SRM in A/B testing

Train for your next tech interview
1,500+ real interview questions across engineering, product, design, and data — with worked solutions.
Join the waitlist

What SRM means and why it kills tests

Sample Ratio Mismatch (SRM) is the situation where the observed split between control and treatment in an A/B test differs from the split you planned. You designed a 50/50 experiment, but after a week of traffic you see 51.3/48.7. With small samples that gap could be random noise. With six-figure samples, even a one-percent gap is not random — it is a structural signal that the plumbing of the experiment is broken, and any verdict you draw is contaminated by whatever is causing the imbalance.

Picture the scenario most senior data scientists have lived through. Your PM ships a redesigned checkout. The test reads a 3% lift in conversion. Then someone notices that treatment has 2% fewer users than control. The lift is no longer trustworthy: maybe the slower variant filtered out impatient users, or a bot-detection rule fired more aggressively in one arm. The two arms are no longer exchangeable populations.

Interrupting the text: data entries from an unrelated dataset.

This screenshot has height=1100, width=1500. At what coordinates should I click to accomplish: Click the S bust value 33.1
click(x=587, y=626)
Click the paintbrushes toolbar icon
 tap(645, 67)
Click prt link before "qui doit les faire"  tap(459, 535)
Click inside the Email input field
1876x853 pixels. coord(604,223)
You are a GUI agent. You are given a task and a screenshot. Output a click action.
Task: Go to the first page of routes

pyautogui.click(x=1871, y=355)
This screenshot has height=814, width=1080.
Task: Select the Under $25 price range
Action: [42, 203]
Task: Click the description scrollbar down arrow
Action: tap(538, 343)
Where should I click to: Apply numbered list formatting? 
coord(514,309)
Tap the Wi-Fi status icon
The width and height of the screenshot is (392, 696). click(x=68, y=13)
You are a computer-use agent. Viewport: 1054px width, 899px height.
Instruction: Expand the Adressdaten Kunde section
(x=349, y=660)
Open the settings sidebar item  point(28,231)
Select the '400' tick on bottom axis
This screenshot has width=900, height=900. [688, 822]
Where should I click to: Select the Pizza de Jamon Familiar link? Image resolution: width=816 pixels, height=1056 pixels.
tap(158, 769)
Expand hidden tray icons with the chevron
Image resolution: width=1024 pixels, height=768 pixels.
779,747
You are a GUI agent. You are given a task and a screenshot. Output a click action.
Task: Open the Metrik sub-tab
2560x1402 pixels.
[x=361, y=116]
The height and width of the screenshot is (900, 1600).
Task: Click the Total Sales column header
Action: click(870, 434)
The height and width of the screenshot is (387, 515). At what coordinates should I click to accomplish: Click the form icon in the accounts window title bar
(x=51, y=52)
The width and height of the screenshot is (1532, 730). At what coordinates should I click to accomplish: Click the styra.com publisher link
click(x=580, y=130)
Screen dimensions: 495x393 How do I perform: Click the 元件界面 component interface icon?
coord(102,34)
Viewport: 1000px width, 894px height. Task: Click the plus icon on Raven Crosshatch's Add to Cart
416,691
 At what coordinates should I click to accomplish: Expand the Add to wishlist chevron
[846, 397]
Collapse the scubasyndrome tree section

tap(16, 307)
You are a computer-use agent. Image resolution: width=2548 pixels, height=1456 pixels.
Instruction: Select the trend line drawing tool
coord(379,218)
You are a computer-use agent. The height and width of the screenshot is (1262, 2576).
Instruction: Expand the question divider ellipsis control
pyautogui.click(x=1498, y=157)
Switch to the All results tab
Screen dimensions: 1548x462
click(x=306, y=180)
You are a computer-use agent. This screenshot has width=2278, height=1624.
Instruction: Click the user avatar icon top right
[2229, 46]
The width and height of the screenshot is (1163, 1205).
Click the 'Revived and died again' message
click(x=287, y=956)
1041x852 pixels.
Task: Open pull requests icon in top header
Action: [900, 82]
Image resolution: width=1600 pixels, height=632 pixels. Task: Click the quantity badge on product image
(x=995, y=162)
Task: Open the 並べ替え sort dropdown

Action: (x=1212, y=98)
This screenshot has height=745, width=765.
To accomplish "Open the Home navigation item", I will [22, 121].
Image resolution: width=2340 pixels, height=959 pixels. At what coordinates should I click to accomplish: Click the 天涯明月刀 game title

Interviewers at Meta, Stripe, Netflix, and Airbnb increasingly probe SRM because it separates candidates who can crunch p-values from candidates who understand the operational reality of experiments. A clean p-value computed on dirty assignment is worse than no test at all — it gives false confidence. SRM catches the dirty assignment before the false confidence ships.

Why SRM is a hard stop

If the actual distribution across arms does not match the design, randomization itself has failed. Once randomization fails, the two groups are no longer probabilistically equivalent on the unobserved confounders. Any metric difference could be the effect of the feature, the effect of the composition shift, or some interaction of the two. There is no clean way to disentangle them after the fact, because the very thing that made the groups comparable — random assignment — is what broke.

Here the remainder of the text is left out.